Sur la ligne de fabrication du verre isolant, le mastic doit atteindre rapidement la viscosité appropriée – sans exception. Si la fusion du mastic n’est pas uniforme, on observera une disposition irrégulière des gouttes de mastic, une adhérence insuffisante, ainsi qu’un risque accru de contraintes thermiques sur le verre. Dans les ateliers automobiles et architecturaux, cela entraîne immédiatement des pertes de produits, des retours en arrière pour réparer les défauts, et des retards dans le respect des délais de production.
Ce qui est important sur le plan technique Nous utilisons des chauffages à mastic à fusion par chaleur sèche basés sur des émetteurs en quartz à ondes infrarouges courtes. Ces émetteurs réagissent rapidement et transmettent la chaleur directement au mastic. Cela réduit les pertes par convection et permet à l’énergie d’être utilisée là où elle est nécessaire. Les spécifications sont identiques à celles utilisées dans les lignes de production réelles : tensions de 230 V ou 400 V, puissance allant de 1,5 kW à 6 kW par module, et des points de montage standardisés afin que l’appareil puisse être intégré dans les équipements existants. Des thermocouples intégrés avec contrôle PID permettent de maintenir la température souhaitée dans une fourchette de ±2°C. La surface chaude reste compacte, ce qui est pratique lorsqu’on travaille dans des espaces restreints.
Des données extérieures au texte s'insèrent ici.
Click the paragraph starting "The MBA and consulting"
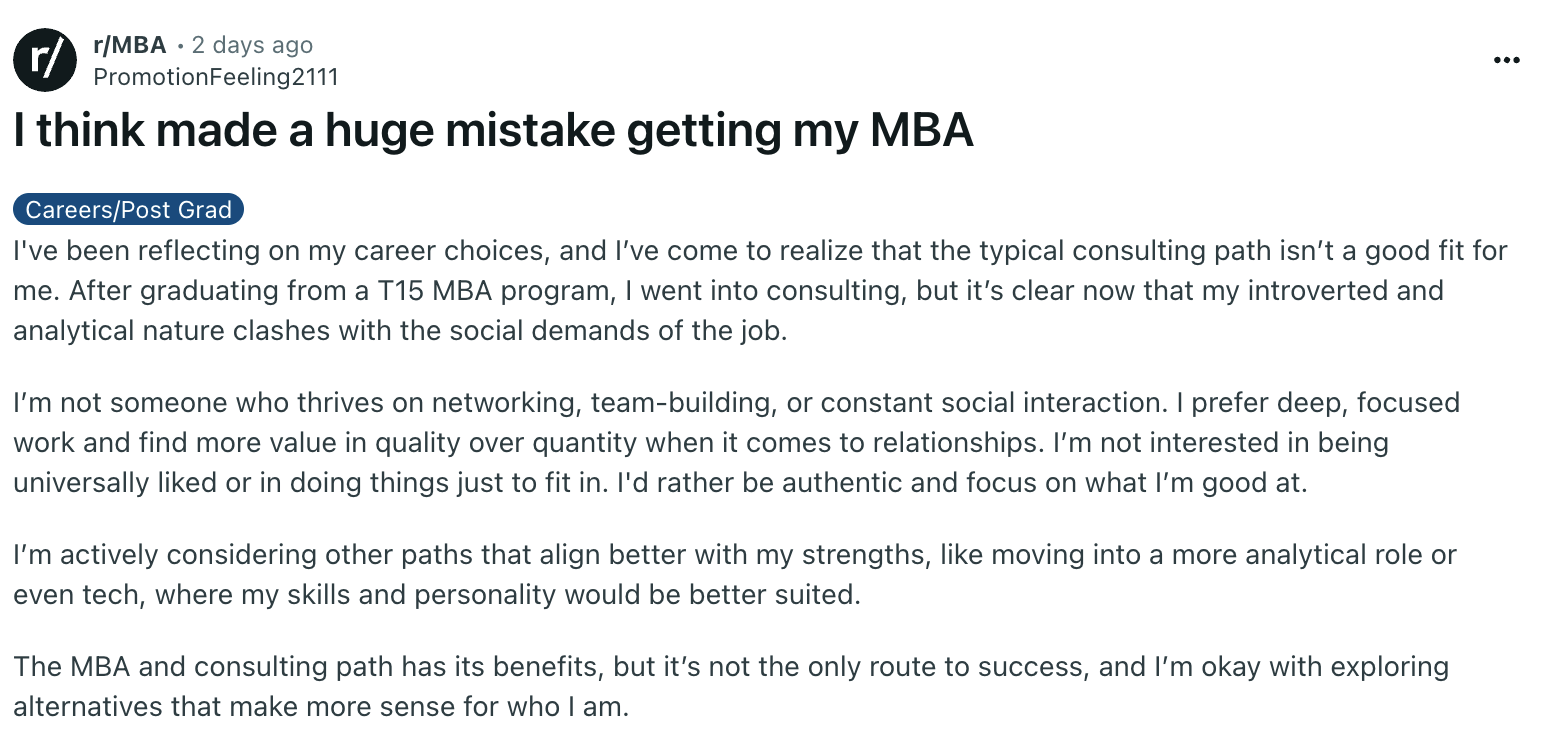 (x=731, y=686)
On obtient donc une montée en température rapide et une température stable, même en cas de variations de température ambiante.
Pourquoi cette approche convient bien au verre isolant La qualité du verre isolant dépend entièrement d’une fenêtre thermique régulière. La qualité des bords du verre et l’intégrité du joint à long terme dépendent également de cela. Le profil uniforme du chauffage permet de réduire les zones chaudes et froides, ce qui diminue les risques de fissures ou de dommages dus à la chaleur.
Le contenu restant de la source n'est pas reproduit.